Repeat every line of the data exactly, but not the pictures.

### Saved entries
* * * *
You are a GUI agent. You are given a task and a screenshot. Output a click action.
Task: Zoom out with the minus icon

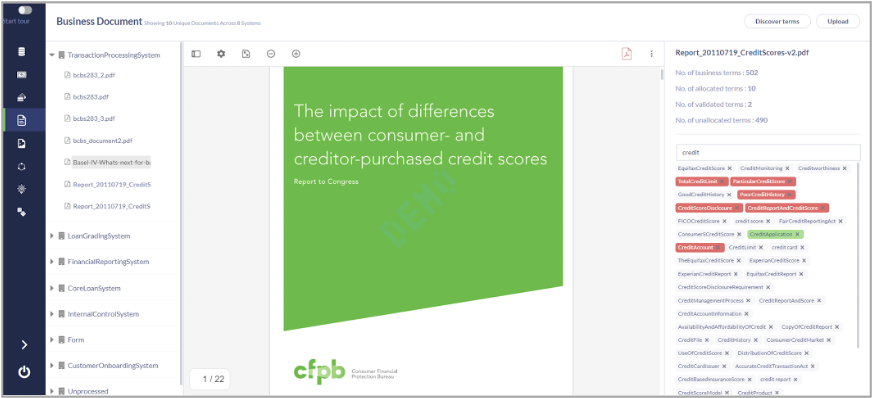pyautogui.click(x=271, y=54)
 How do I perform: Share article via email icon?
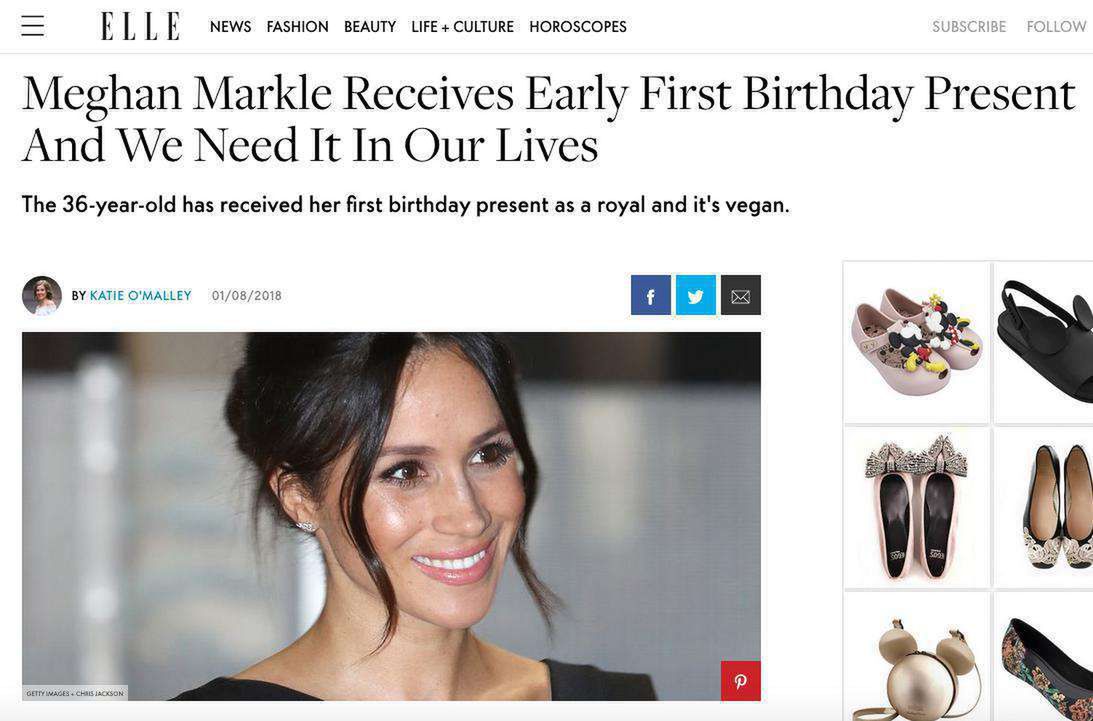click(x=740, y=295)
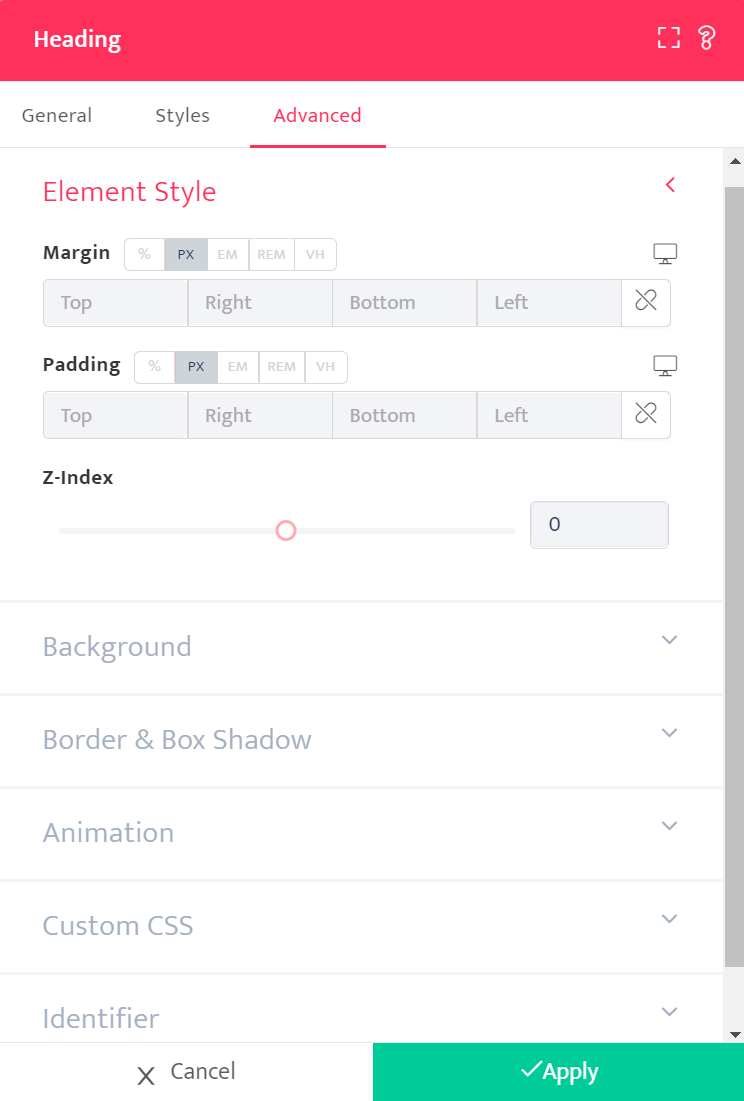Open Padding responsive device desktop icon
744x1101 pixels.
point(665,366)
* * * *
### Response for this exercise
You are a GUI agent. You are given a task and a screenshot. Output a click action.
Task: Zoom out with the minus icon

pyautogui.click(x=271, y=54)
 How do I perform: Share article via email icon?
click(x=740, y=295)
Open Padding responsive device desktop icon
744x1101 pixels.
point(665,366)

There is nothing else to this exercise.